Nathalie Brunet et sa fille de 11 ans, Pamela

Des enfants du primaire forcés de marcher sur la route 148

Des parents du secteur Masson-Angers montent aux barricades pour dénoncer la nouvelle politique de transport de la Commission scolaire au Coeur-des-Vallées (CSCV) qui oblige leurs enfants à marcher le long de la route 148 sur une distance de plusieurs centaines de mètres. Une partie importante du tronçon qu'ils doivent emprunter ne contient aucun trottoir et la circulation y est fortement achalandée en début et en fin de journée.
Nathalie Brunet est mère de trois enfants, dont une fillette qui fréquente la cinquième année à l'école primaire du Sacré-Coeur, à Masson-Angers. La maman a eu toute une surprise la semaine dernière lorsqu'elle a ouvert son courrier et qu'elle a pris connaissance d'une missive envoyée par la CSCV dans laquelle on pouvait lire que sa fille Pamela n'était pas admissible au transport scolaire.
Selon la politique de la CSCV, les élèves de 3e, 4e, 5e et 6e années du primaire qui habitent à une distance de 1,6 kilomètre et moins de l'établissement scolaire sont dans l'obligation de marcher pour se rendre à l'école. La maison des Brunet se trouve au-delà de cette marge, sur la rue Condé.
La situation est identique pour Guylaine Briand, dont le fils Vincent (11 ans) n'est plus autorisé à prendre l'autobus depuis cette année. Il était pourtant admissible par le passé. Le domicile des Briand se trouve à 1,4 kilomètre de l'école du Sacré-Coeur.
Les deux mères déplorent toutefois la situation et craignent pour la sécurité de leur progéniture. D'ailleurs, elles se relaient pour aller reconduire et chercher les enfants. Elles ont beau se plaindre à la CSCV, c'est le jeu du chat et de la souris, clament-elles.
«Le bureau des transports nous a référé au commissaire de notre quartier. On a essayé d'appeler le commissaire, mais il n'est plus en poste. On nous dit qu'il y aura des élections le 2 novembre. Mais nous, on fait quoi d'ici le 2 novembre?» demande Mme Briand.
Plusieurs voitures se stationnent sur l'accotement sur le trajet proposé, ce qui force les piétons à contourner celles-ci. La situation risque d'être encore plus dangereuse à l'hiver, note Mme Brunet.

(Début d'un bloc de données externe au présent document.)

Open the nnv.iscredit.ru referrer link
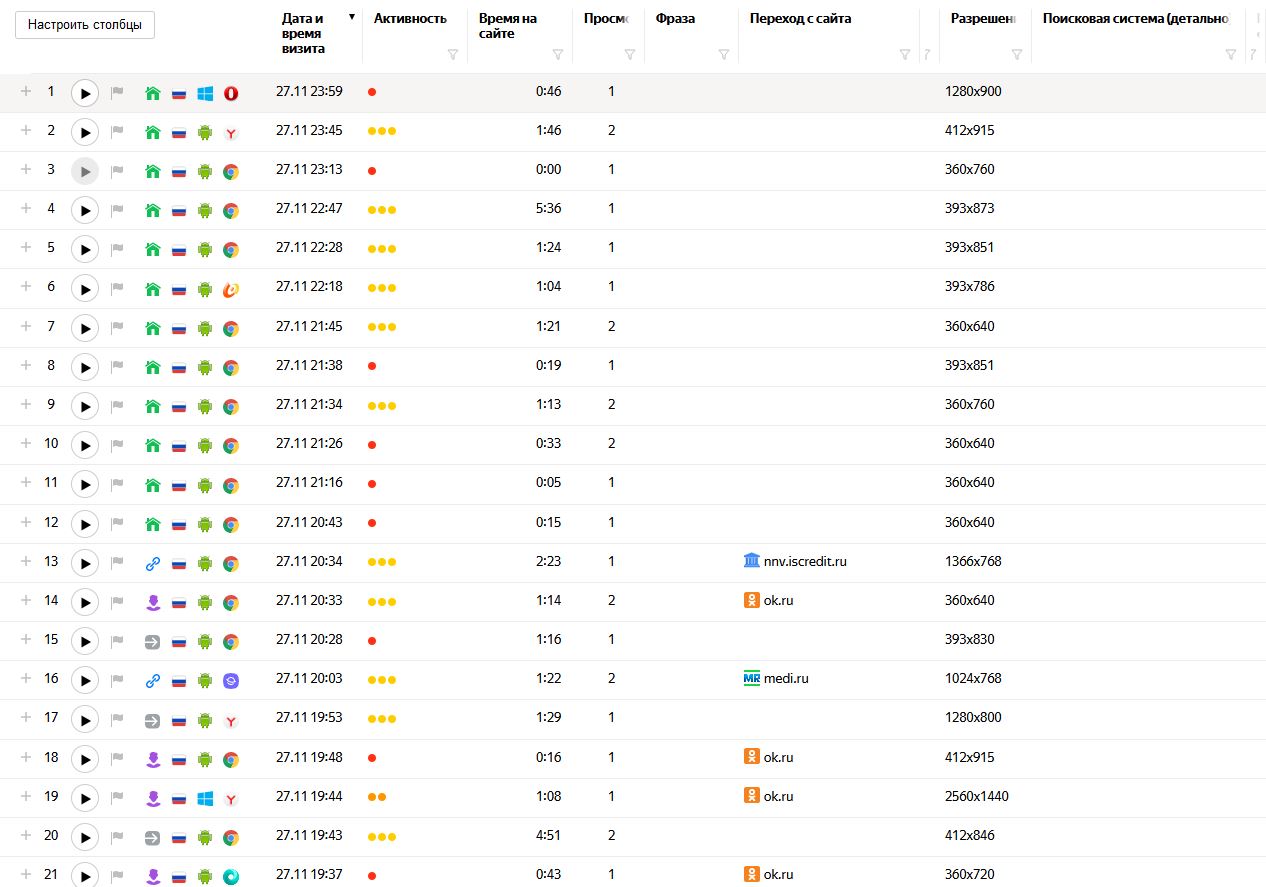The image size is (1266, 887). coord(804,561)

«D'après la lettre de la commission scolaire, on nous dit que c'est sans danger. Je ne sais pas où ils prennent leurs statistiques et leurs données, mais la 148, c'est comme une autoroute. Les gens roulent vite ici», peste-t-elle.
La CSCV n'avait toujours pas retourné notre demande d'entrevue, hier en fin d'après-midi.
129 constats d'infraction
Le conseiller du secteur Masson-Angers et ancien commissaire scolaire, Marc Carrière, qualifie pour sa part la décision de la CSCV de «mauvaise» dans ce dossier. Le tronçon entre les rues Du Caire et Kamouraska, qui doit être emprunté par les élèves concernés, ne fait pas partie de la carte des corridors de sécurité de la Ville de Gatineau.
Entre le 1er janvier et le 4 septembre 2014, 129 constats d'infraction liés à la vitesse ont d'ailleurs été remis à des automobilistes dans cette zone. Des patrouilleurs sont régulièrement postés à cet endroit en raison de la problématique de vitesse excessive, rappelle le conseiller.
«La commission scolaire fait une erreur. C'est une mauvaise décision administrative. C'est une zone de 50 km/h où la limite n'est pas respectée et c'est une route numérotée sans trottoir. J'invite les parents à poursuivre leurs démarches», a-t-il commenté.
«Des élèves peuvent être transportés pour fin de sécurité même s'ils demeurent à l'intérieur de la distance de marche reconnue à l'article 6.2.a. Pour avoir droit au transport, ces élèves doivent demeurer ou avoir à circuler sur une route provinciale numérotée et sans trottoir, dont la vitesse permise excède 50 km/h. Dans le cas actuel, la vitesse n'excédant pas 50 km/h, l'élève est considéré marcheur», peut-on lire dans la décision de la CSCV.